▶ **THE TASK**
Of the material below, the lines to be retyped are those from the line containing "[Grand Luxury Chauffeurs Pinterest" through the line containing "You are a GUI agent. The screenshot is 651×2576.", inclusive; reproduce them exactly.

** MATERIAL FOR THE TASK follows **

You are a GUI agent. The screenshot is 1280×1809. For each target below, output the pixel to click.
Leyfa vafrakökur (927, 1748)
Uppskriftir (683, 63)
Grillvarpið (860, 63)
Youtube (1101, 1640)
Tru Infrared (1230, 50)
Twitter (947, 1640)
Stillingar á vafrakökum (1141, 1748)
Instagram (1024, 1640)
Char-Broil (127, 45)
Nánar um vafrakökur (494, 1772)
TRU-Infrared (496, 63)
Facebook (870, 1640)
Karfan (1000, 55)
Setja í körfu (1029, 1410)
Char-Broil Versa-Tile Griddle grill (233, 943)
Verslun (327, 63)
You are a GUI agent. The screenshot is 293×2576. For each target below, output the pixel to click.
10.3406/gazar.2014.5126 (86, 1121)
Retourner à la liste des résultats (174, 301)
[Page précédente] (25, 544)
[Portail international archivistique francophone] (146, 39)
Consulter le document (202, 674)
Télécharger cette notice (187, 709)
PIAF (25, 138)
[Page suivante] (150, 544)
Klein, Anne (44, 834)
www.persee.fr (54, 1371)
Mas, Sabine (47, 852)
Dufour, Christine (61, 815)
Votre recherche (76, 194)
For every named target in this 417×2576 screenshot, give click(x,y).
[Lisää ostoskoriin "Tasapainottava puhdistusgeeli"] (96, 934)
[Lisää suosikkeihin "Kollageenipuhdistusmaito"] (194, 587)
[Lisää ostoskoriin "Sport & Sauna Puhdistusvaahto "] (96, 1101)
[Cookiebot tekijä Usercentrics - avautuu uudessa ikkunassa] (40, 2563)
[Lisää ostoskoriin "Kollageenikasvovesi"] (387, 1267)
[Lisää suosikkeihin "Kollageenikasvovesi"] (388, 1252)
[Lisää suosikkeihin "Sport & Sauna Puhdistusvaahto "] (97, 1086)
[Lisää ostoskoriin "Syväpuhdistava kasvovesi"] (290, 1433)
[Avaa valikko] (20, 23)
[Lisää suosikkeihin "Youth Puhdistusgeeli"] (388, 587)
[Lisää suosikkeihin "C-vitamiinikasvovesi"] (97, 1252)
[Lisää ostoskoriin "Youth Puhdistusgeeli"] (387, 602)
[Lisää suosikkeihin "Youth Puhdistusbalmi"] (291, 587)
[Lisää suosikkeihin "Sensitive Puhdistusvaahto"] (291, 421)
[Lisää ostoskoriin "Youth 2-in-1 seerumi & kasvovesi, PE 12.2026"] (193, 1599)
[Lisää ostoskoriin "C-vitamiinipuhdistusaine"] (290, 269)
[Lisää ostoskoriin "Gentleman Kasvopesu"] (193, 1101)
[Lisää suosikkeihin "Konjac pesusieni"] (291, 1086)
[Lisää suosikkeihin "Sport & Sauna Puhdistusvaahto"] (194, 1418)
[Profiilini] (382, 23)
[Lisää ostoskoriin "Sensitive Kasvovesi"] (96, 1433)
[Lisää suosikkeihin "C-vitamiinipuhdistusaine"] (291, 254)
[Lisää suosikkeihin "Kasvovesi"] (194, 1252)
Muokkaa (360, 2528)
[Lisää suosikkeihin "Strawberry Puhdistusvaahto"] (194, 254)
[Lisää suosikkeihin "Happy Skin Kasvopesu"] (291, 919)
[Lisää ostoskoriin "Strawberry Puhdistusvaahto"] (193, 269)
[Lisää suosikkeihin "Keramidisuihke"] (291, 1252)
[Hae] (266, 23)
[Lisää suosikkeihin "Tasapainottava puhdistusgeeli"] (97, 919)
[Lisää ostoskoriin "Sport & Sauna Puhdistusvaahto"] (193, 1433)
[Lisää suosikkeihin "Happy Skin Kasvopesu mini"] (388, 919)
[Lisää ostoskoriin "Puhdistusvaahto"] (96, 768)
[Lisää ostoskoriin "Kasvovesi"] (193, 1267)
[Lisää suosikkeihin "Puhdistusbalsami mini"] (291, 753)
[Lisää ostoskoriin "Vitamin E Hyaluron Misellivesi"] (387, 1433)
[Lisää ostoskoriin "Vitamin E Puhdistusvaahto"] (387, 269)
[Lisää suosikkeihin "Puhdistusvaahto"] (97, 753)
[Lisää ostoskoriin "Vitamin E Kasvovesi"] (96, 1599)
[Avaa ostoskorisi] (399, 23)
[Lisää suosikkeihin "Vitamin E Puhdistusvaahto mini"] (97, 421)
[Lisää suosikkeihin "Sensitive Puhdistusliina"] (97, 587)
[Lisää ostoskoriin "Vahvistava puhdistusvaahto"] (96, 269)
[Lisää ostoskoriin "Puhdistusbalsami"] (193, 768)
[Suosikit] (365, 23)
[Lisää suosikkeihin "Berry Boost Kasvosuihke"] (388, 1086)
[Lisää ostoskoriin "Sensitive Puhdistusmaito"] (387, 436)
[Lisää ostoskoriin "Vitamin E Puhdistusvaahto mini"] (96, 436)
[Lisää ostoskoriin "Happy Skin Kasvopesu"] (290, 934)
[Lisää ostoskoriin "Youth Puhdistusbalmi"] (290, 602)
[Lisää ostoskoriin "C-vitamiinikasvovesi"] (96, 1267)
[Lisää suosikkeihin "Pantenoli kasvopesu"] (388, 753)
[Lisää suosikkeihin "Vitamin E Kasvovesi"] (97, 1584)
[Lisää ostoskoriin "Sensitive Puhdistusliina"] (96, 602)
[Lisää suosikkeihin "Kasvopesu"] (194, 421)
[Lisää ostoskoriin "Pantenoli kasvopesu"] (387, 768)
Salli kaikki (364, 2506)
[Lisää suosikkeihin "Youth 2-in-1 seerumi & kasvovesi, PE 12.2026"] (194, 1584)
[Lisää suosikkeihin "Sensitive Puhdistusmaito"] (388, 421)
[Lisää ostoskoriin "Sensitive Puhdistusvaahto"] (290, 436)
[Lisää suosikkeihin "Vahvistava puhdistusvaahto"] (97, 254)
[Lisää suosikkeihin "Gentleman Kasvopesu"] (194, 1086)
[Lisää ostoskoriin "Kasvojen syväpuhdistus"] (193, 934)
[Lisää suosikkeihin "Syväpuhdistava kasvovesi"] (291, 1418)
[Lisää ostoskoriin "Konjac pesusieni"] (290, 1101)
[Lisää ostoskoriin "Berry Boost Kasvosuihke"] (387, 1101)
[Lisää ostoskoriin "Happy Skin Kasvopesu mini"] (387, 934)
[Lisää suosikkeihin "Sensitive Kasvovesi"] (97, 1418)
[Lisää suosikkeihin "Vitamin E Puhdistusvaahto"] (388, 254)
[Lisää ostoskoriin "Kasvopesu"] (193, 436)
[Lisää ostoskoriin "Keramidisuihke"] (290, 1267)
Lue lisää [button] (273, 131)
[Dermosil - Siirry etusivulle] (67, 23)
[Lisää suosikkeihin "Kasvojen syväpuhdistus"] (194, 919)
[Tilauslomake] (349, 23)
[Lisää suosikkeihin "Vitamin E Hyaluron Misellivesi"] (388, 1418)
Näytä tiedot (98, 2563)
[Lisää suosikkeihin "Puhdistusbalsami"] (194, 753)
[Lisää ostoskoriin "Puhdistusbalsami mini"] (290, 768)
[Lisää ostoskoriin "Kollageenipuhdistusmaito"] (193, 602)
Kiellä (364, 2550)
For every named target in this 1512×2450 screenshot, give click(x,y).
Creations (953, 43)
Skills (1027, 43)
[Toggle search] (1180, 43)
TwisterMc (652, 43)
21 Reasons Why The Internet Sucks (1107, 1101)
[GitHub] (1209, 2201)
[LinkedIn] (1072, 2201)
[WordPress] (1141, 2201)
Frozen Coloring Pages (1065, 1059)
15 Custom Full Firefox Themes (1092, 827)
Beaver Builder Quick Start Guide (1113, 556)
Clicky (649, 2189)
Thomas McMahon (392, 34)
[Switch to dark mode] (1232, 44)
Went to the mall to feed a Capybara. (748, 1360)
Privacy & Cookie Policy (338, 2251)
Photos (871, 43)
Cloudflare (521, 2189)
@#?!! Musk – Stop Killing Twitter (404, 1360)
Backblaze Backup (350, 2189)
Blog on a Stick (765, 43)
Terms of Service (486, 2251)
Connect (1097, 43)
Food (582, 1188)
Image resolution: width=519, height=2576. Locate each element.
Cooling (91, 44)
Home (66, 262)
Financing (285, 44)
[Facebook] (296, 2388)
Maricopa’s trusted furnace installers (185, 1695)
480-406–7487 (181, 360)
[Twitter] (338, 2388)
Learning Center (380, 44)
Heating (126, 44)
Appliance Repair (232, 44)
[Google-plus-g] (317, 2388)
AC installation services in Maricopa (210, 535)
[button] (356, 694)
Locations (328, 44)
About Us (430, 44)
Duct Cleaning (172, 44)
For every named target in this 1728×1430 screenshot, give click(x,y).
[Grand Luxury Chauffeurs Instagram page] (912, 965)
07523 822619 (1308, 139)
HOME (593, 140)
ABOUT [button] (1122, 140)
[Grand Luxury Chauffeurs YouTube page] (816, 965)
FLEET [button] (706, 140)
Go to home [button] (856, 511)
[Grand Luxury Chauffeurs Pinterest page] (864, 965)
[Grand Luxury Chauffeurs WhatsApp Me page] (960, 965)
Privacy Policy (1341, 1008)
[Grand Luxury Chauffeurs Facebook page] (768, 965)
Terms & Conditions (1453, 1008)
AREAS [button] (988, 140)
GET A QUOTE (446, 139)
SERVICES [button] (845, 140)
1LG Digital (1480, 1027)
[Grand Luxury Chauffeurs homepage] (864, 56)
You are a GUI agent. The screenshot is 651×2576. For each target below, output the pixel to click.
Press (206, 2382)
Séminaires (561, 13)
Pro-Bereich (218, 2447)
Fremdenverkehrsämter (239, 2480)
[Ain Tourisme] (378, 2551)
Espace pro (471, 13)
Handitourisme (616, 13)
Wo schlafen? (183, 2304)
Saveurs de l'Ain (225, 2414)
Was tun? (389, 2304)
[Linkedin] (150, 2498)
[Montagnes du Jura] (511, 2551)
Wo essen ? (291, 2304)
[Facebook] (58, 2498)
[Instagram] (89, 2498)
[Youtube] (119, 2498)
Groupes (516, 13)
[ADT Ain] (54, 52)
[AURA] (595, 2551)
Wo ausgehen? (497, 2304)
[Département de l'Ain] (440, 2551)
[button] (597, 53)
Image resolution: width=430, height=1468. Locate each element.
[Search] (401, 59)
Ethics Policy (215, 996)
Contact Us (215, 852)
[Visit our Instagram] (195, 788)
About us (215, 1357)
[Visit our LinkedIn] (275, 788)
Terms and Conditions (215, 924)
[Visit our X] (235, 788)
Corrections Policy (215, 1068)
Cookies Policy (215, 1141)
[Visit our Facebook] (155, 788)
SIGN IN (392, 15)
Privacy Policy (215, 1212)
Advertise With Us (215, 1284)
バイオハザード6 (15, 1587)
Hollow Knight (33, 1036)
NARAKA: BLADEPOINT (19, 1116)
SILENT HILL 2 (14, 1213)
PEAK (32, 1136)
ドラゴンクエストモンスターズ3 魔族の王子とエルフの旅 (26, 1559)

** End of MATERIAL FOR THE TASK **

▶ **SOLVED PROBLEM**
[Grand Luxury Chauffeurs Pinterest page] (864, 965)
[Grand Luxury Chauffeurs WhatsApp Me page] (960, 965)
Privacy Policy (1341, 1008)
[Grand Luxury Chauffeurs Facebook page] (768, 965)
Terms & Conditions (1453, 1008)
AREAS [button] (988, 140)
GET A QUOTE (446, 139)
SERVICES [button] (845, 140)
1LG Digital (1480, 1027)
[Grand Luxury Chauffeurs homepage] (864, 56)
You are a GUI agent. The screenshot is 651×2576. For each target below, output the pixel to click.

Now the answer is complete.